The last time I posted, I wrote about the impact setting an intention for the new year could have for you. Words have power, and with this in mind let’s talk about positive affirmations.
For those of you who are unfamiliar with the term, a positive affirmation is a simple phrase or statement you create and use to help you stay focused, overcome challenges, or fight against negative thoughts. It usually starts with “I am ___________,” and it’s up to you to decide how to fill in the blank. Positive affirmations should be about your character traits, not your physical ones. While a positive impact can still be felt by just bringing your affirmation to mind, it is more impactful for you to speak it out loud – even if it is only said as a whisper. It can be even more powerful if you are able to look at yourself in the mirror while repeating your affirmations. Take it one step further, visualize yourself being exactly what you are saying out loud, and then embrace that truth for your life.

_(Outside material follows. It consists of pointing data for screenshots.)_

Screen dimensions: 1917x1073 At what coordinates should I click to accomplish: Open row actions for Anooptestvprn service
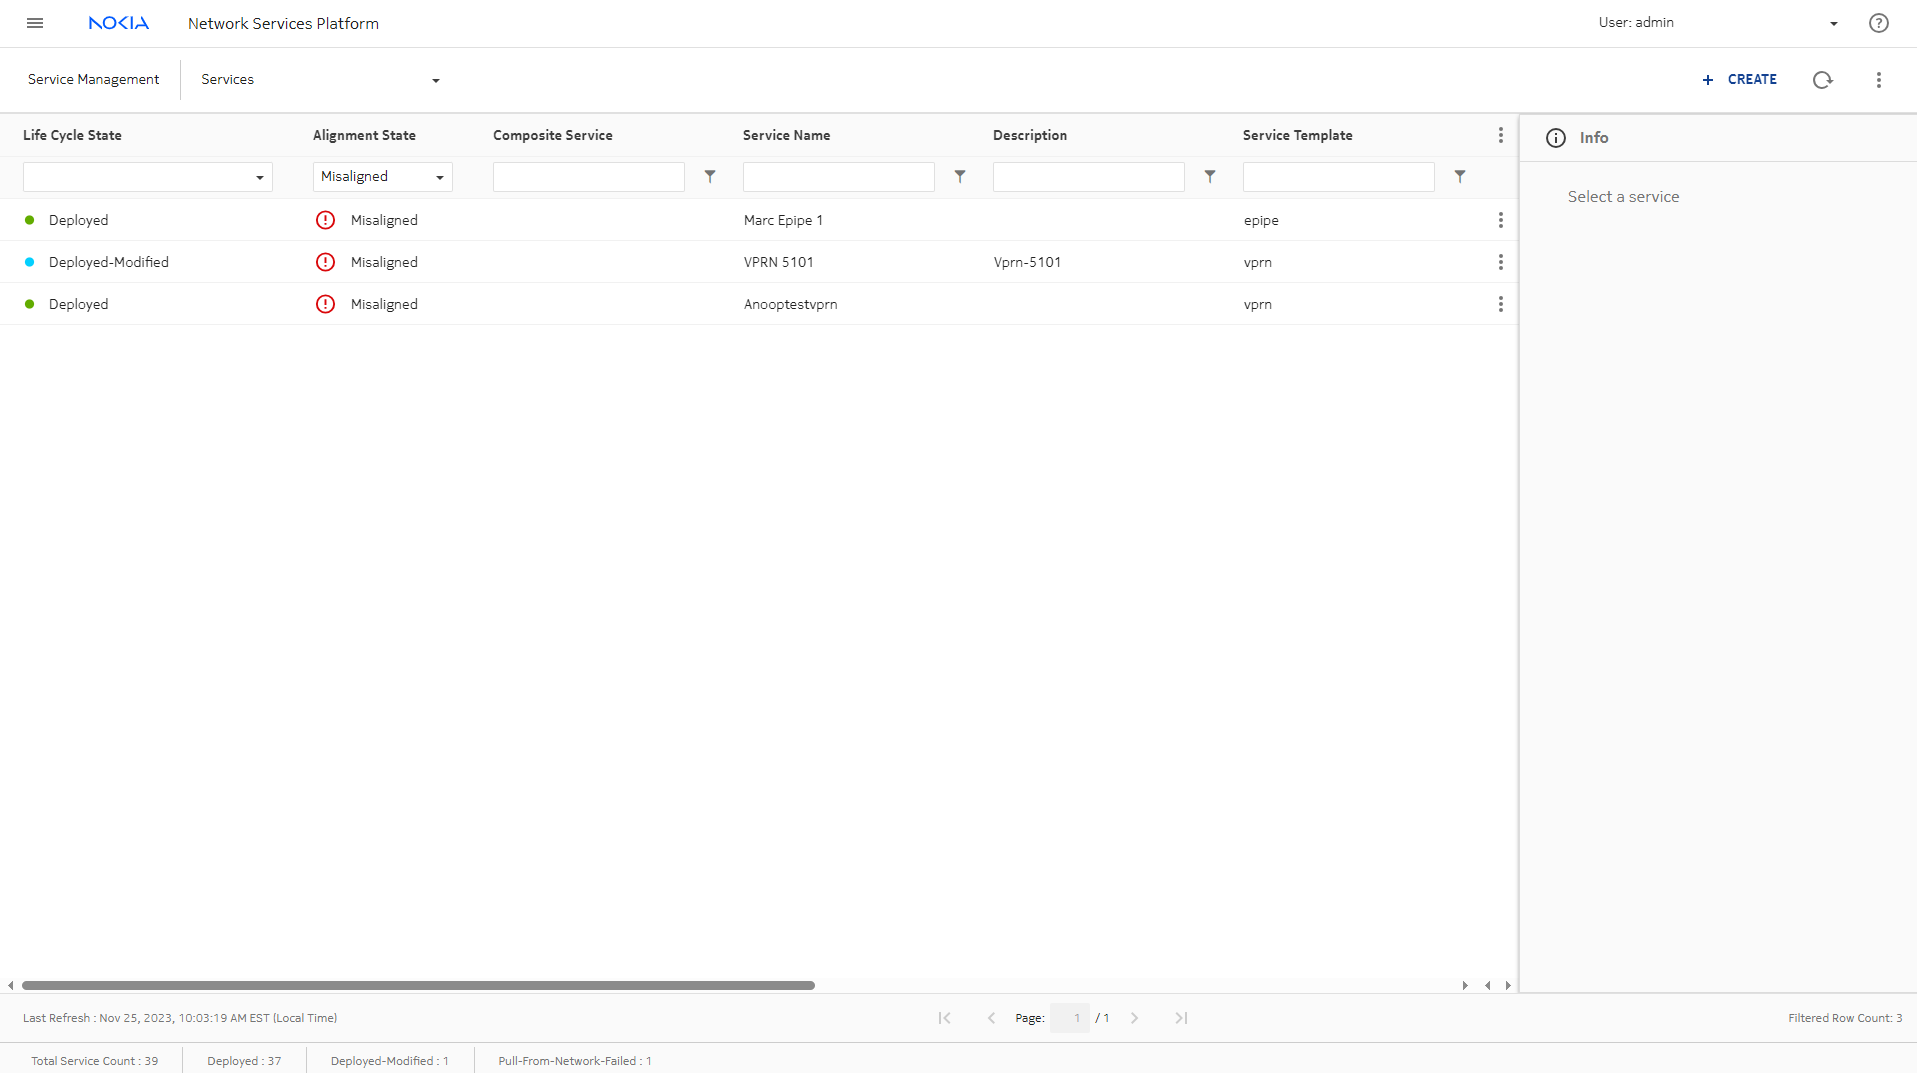click(x=1500, y=304)
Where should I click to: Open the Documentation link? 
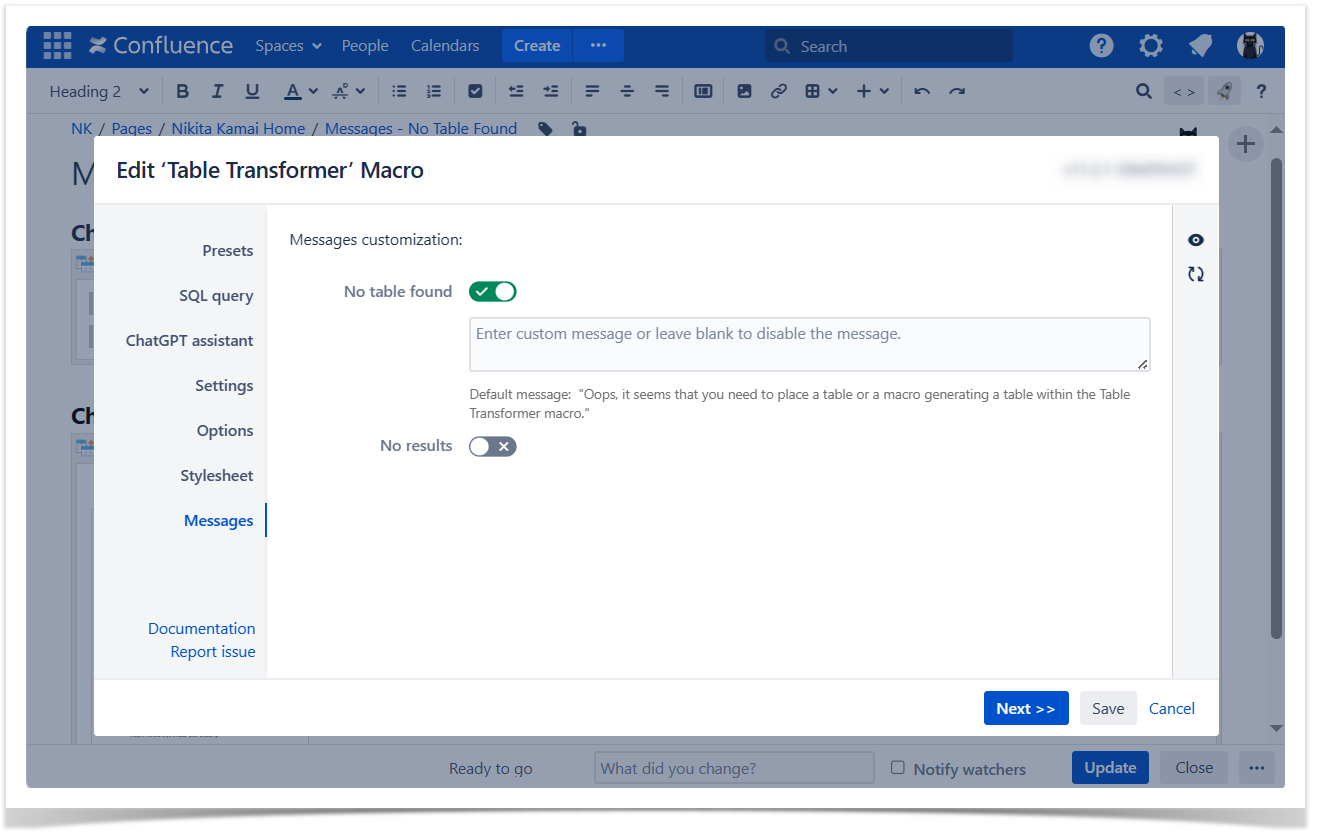201,629
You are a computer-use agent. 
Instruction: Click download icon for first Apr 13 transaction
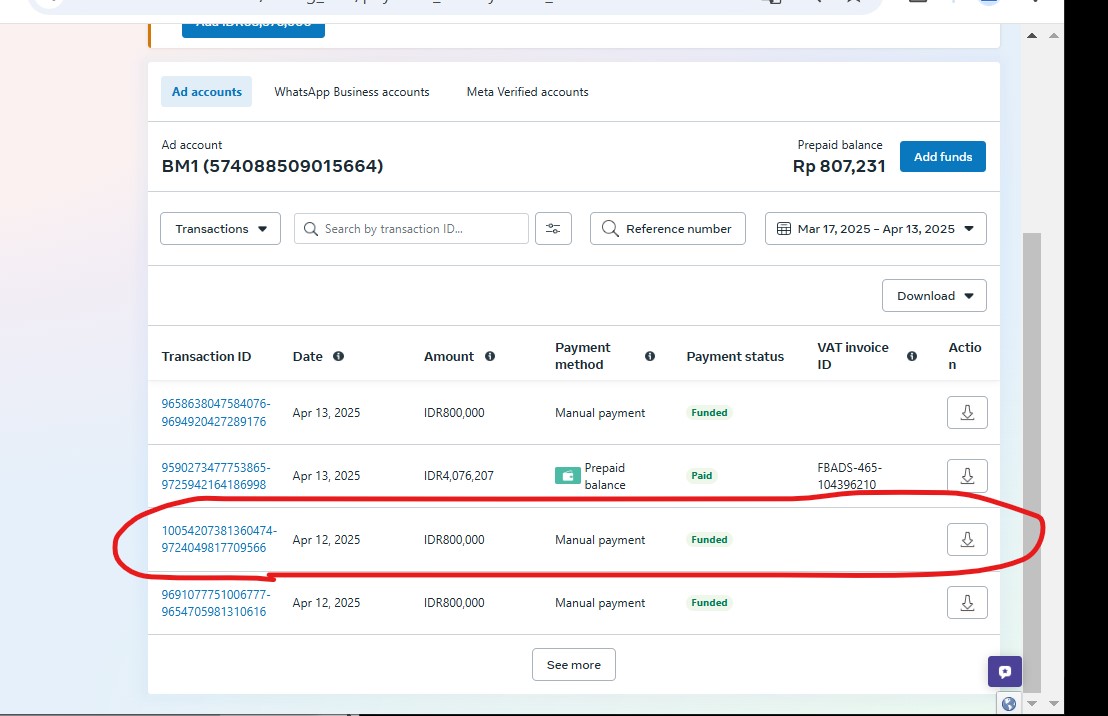click(x=967, y=413)
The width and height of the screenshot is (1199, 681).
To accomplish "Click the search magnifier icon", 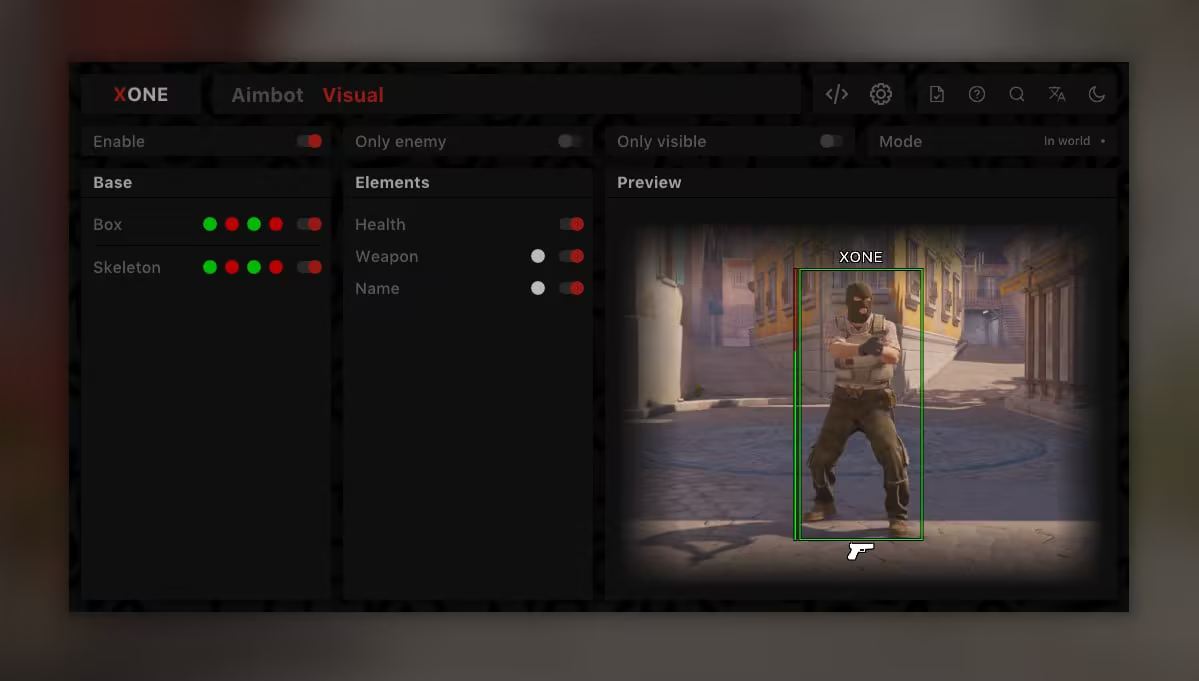I will coord(1016,94).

If you are looking to incorporate the power of positive affirmations into your life, here are some tips to support you:
Keep it simple. You can use an “I am” statement as described above or even just a phrase like “I work hard.” What’s important is that the focus is on you. Be sure to create your affirmation using the word I.
Affirmations are all about you. This is why an affirmation should look like, “I am a good mother,” versus “I have good children.”
Find ways to use your affirmation(s) multiple times throughout the day. Put them on sticky notes and hang them on your mirror, in your work space, and/or by your bed – but don’t just read them! Remember, speaking them out loud makes it more impactful and meaningful. You can also set a reminder on your phone so that you can pause whatever you’re doing for 30 seconds to speak your affirmation out loud.
As we journey through May and Mental Health Awareness month, try developing one or two positive affirmations for yourself and practice using them. My personal favorite is, “I am capable,” which I often say after taking a deep breath. Share your favorite affirmation in the comments. It will further cement it in your psyche and can serve as an inspiration to someone else. I look forward to reading them.
While the holiday season is often full of fun gatherings and celebrating, this time of year can also be stressful and overwhelming for many reasons. It is important to be able to acknowledge this fact and then explore ways that can help you navigate through this time of year.
There are many reasons why the holidays might not be the most wonderful time of the year for people. Schedules getting uprooted, numerous social events happening, and the pressure of finding the perfect gift are just a few of them. Because of Covid, many families also grapple with the added worry around how to visit safely with our family and loved ones. It is also not uncommon for the holidays to be a triggering event for people due to trauma they experienced around/during or because of the holidays, and for those remembering the loss of a loved one the holidays can feel empty because that person is gone.
So, how do we best manage the next couple of weeks so that the holiday season doesn’t leave us feeling defeated or depressed? We need to put taking care of ourselves at the top of our Christmas list. Here are just a few ideas for how to do that:
Guard your schedule. It’s okay to not attend every single social function that you are invited to – especially this year. With so many trying to “make up” for the holiday experiences they missed out on last year, it seems like everyone is gathering even more. While being with others is fun, it can also be stressful. Be sure to give yourself downtime throughout this busy season so that you don’t feel burned out.
Not everyone needs a gift. One of the best things about last holiday season was that we remembered the most important part of the holidays was just being able to be together. Let’s not forget that this year. You don’t need to buy a gift for every single friend, co-worker, or even family member. Let’s remember that the gift of being together is the best gift of all.
Don’t feel pressured to attend events that cause you stress versus joy. Not every gathering is healthy, and if you know that there are people attending who might trigger negative reactions within yourself or that the environment might be unhealthy for you, it’s okay to skip it. Family dinner at Christmas or the holiday office party are not the best times to try to unravel hurts or air grievances, but attending these events while trying to keep your emotions suppressed will only cause you more emotional trauma. Choosing to not participate in triggering situations isn’t selfish, it’s practicing self-care.
As the 2021 holiday season is ramping up to its full height, I hope that you give to yourself the same love and support that you are extending to others. Happy Holidays!